- _WHAT THE TASK REQUIRES_
Copy out the entries that follow exactly, leaving every picture behind.

Start of DATASET ENTRIES

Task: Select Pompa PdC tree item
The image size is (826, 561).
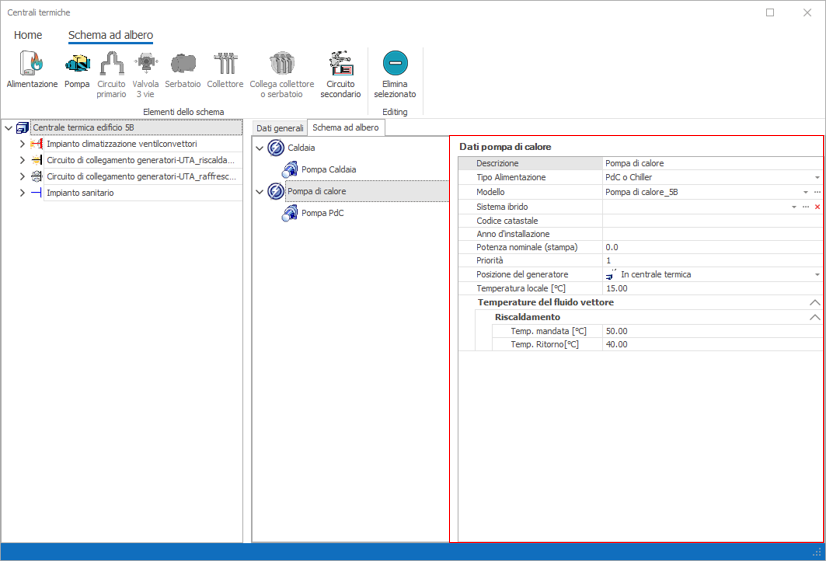Action: [x=322, y=213]
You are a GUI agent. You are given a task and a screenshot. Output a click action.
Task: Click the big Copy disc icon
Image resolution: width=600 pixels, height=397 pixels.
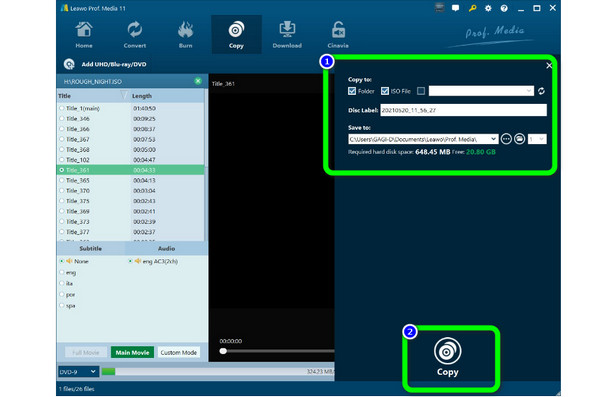[x=447, y=351]
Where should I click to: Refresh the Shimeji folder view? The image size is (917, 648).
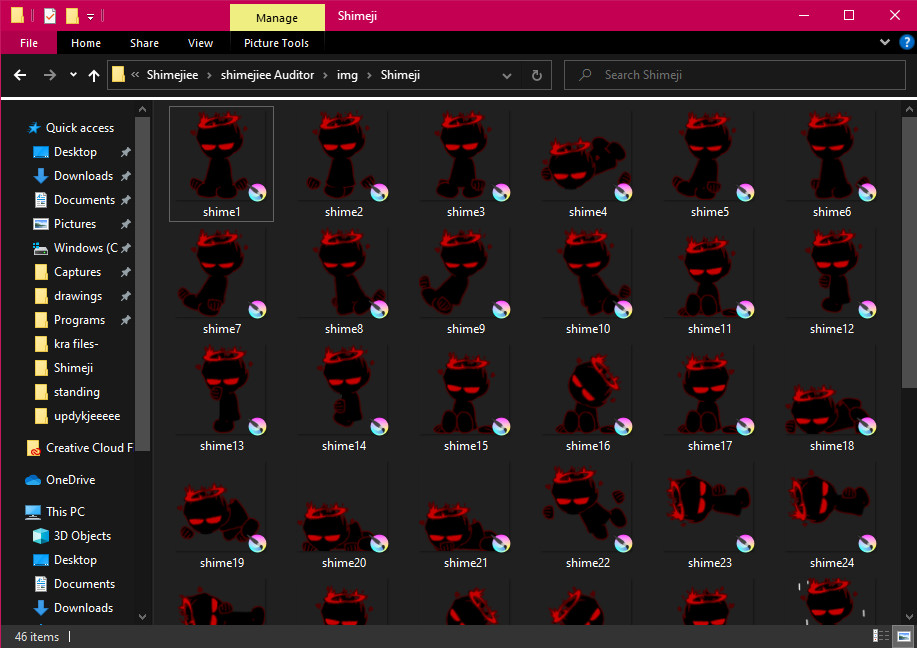tap(536, 75)
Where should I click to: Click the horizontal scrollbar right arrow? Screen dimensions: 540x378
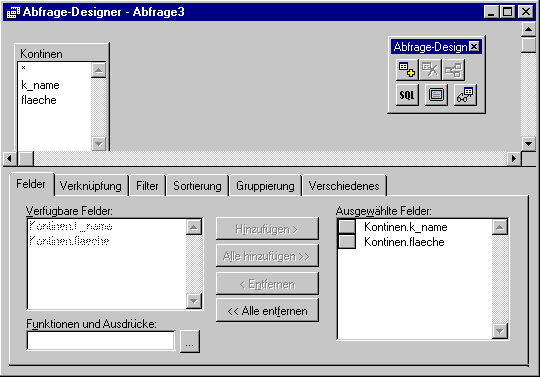514,159
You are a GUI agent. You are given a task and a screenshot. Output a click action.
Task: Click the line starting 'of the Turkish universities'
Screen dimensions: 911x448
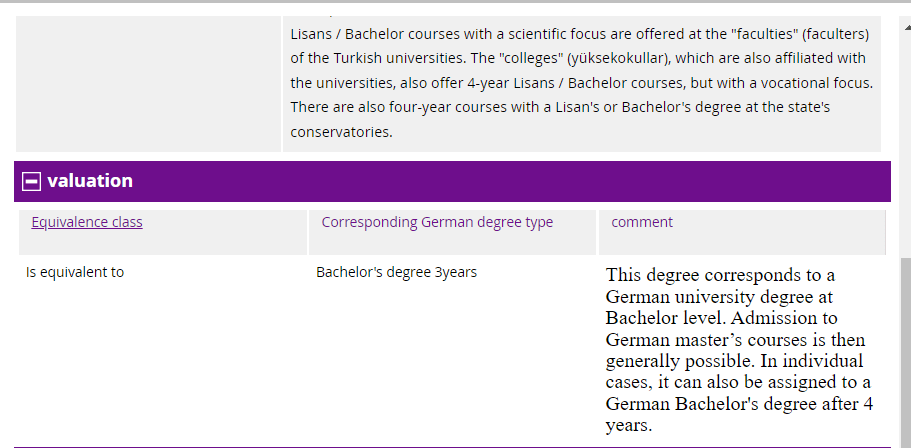pos(580,58)
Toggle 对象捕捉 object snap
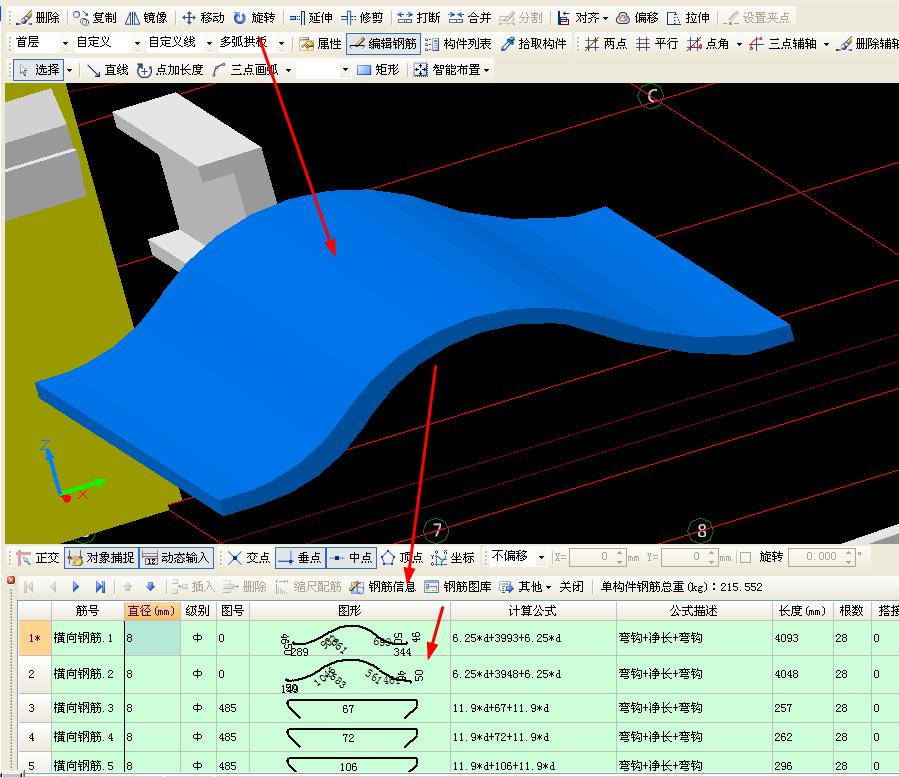Viewport: 899px width, 777px height. pos(101,558)

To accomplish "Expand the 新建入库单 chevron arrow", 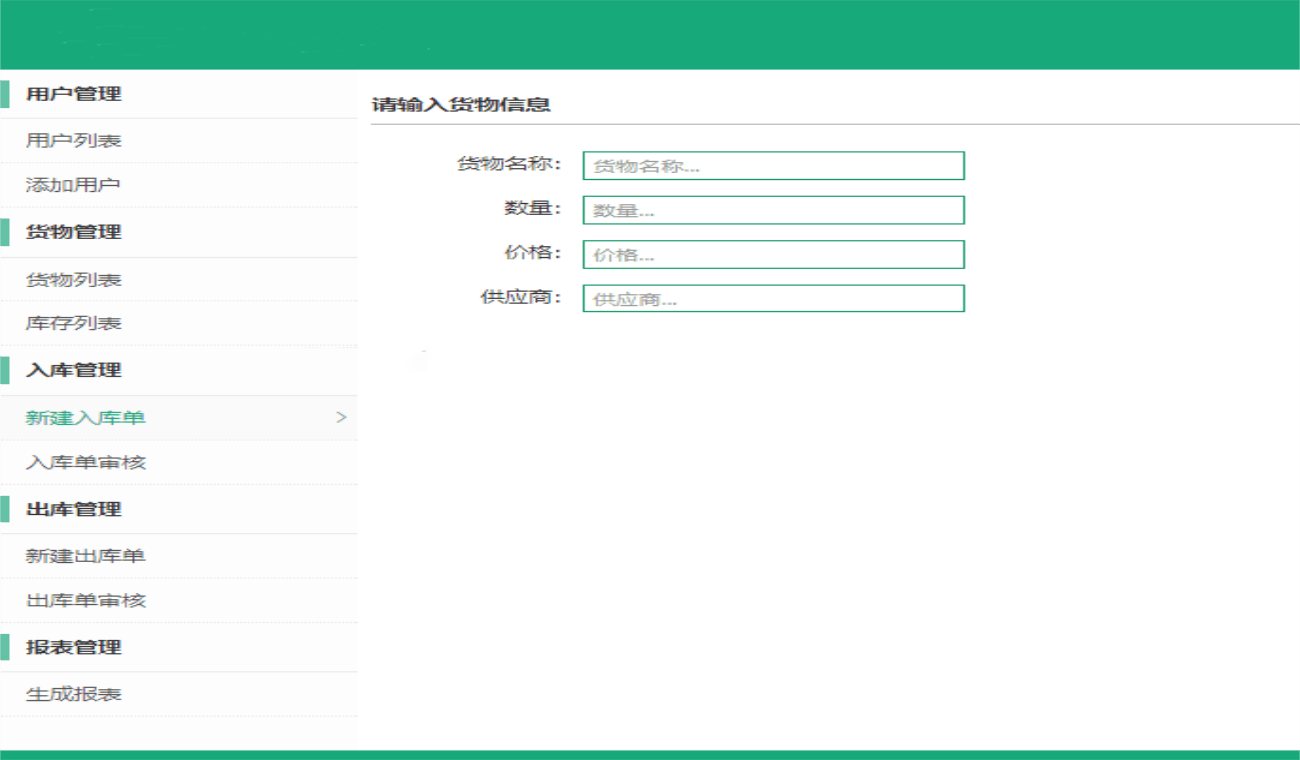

End of DATASET ENTRIES

- _ANSWER BOX_
Task: Select Pompa PdC tree item
The image size is (826, 561).
Action: [x=322, y=213]
You are a GUI agent. You are given a task and a screenshot. Output a click action.
Task: Click the big Copy disc icon
Image resolution: width=600 pixels, height=397 pixels.
[x=447, y=351]
Where should I click to: Refresh the Shimeji folder view? The image size is (917, 648).
tap(536, 75)
Where should I click to: Click the horizontal scrollbar right arrow? Screen dimensions: 540x378
514,159
You are a GUI agent. You are given a task and a screenshot. Output a click action.
Task: Click the line starting 'of the Turkish universities'
Screen dimensions: 911x448
pos(580,58)
Toggle 对象捕捉 object snap
Viewport: 899px width, 777px height. pos(101,558)

To accomplish "Expand the 新建入库单 chevron arrow", 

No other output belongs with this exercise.